L’accertamento con adesione è atto intangibile. In ambito tributario, la definizione di un accertamento con adesione a fronte di una istanza di parte, ai sensi del Dlgs
218/1997, determina l’intangibilità della pretesa erariale oggetto del concordato intervenuto tra i contraenti.

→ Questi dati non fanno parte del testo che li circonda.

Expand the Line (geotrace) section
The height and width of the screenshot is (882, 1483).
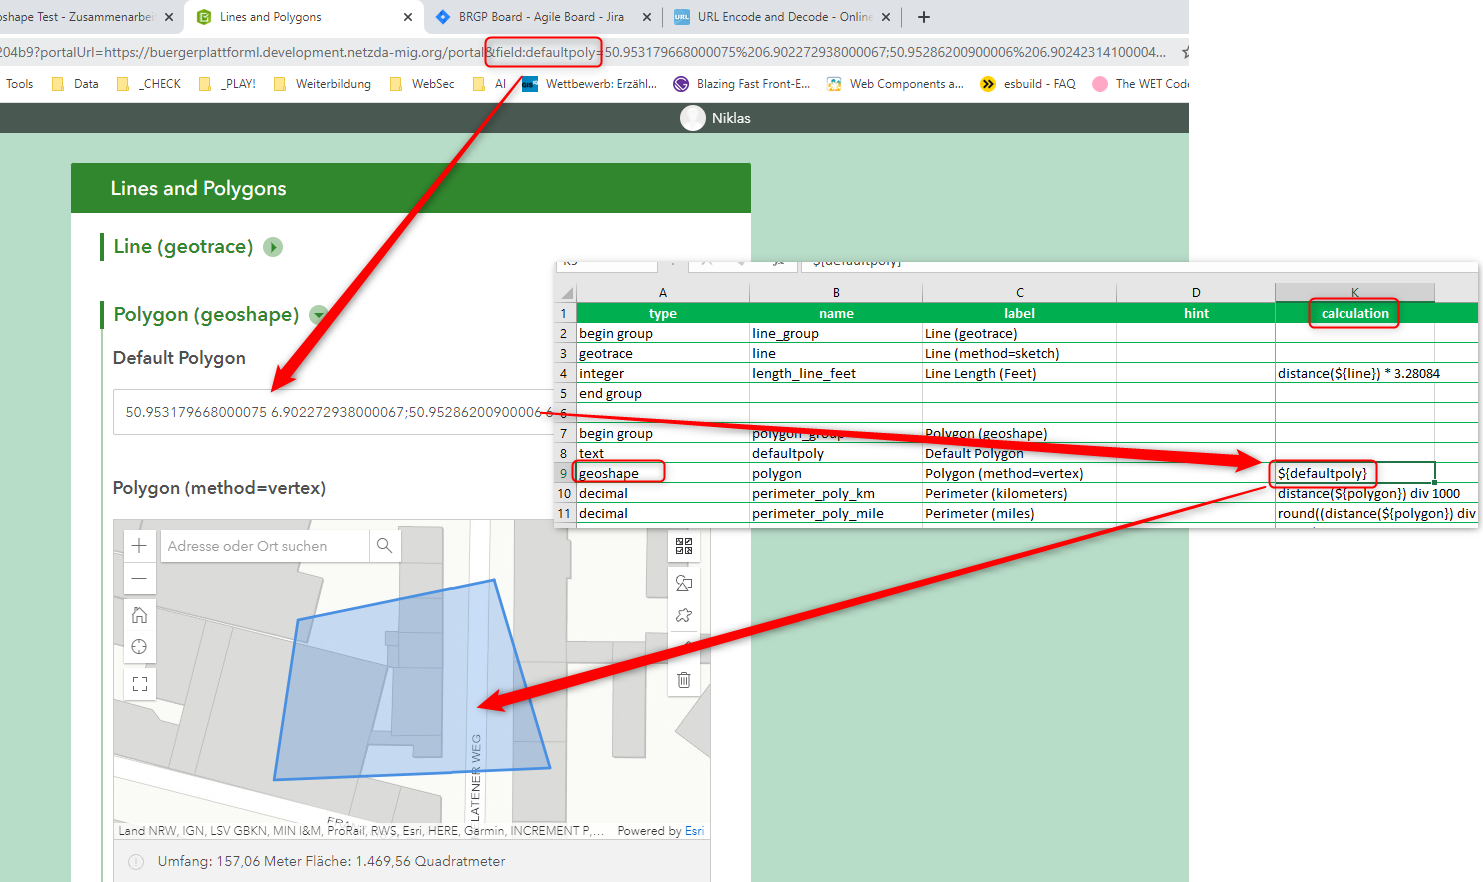(x=272, y=246)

Risulta pertanto normativamente esclusa, per il contribuente, la possibilità di impugnare un simile accordo e, di conseguenza, l’ atto impositivo
oggetto della transazione il quale conserva efficacia (a tutela dell’Amministrazione) sino a quando non risulta interamente eseguita l’obbligazione discendente dal “concordato”.
A tale conclusione è giunta la Corte di Cassazione con la sentenza n. 4409/2020.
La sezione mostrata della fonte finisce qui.